That was back in the 80's & 90's....t'was legal then :)

(This conversation sounds so silly talking about legal light bulbs, but hey, in this day and age who knows what will be considered legal or an environmental threat tomorrow.)

neat

I wonder if it would work better to use emergency candles... those burn reaaallll slow

proverbs 20:15
There is gold, and an abundance of jewels;
But the lips of knowledge are a more precious thing.

What ever candles you choose to experiment with...

...keep candles in individual containers (if they don't come with one). If tall candle, use tall container.

yeah,

good call.
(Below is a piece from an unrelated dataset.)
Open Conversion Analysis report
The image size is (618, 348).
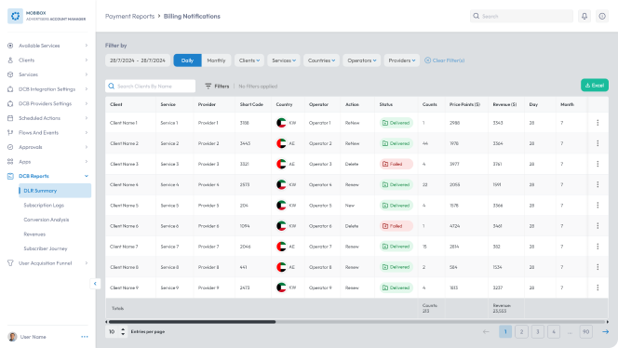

I want to copy this idea but make it more visually appealing by using tallavera pots... My living room has a cold spot that this may be perfect for in the evenings.

proverbs 20:15
There is gold, and an abundance of jewels;
But the lips of knowledge are a more precious thing.

I wonder if the glaze on Talavera pots will make a difference

...in that the heat might crack the glaze.

good point; I cosidered that.

but I dont think so because pots go in the kiln at much hotter temperatures... I also thought it may not emit the heat as well as regular ceramic pots... thanks for the suggestions. I am really interested in finding ways to make this idea even more efficient. There are lots of videos online of similar setups with a few alterations...

proverbs 20:15
There is gold, and an abundance of jewels;
But the lips of knowledge are a more precious thing.

types of heat transfer.

when the pot is heated.. it emits heat radiantly.
think of it like a flashlight that shines... radiant heat, transfers heat to surfaces...not air.
it "shines".
you can see examples of this in garages, and other areas with frequent large door openings.
they are up in the ceiling with reflectors behind them.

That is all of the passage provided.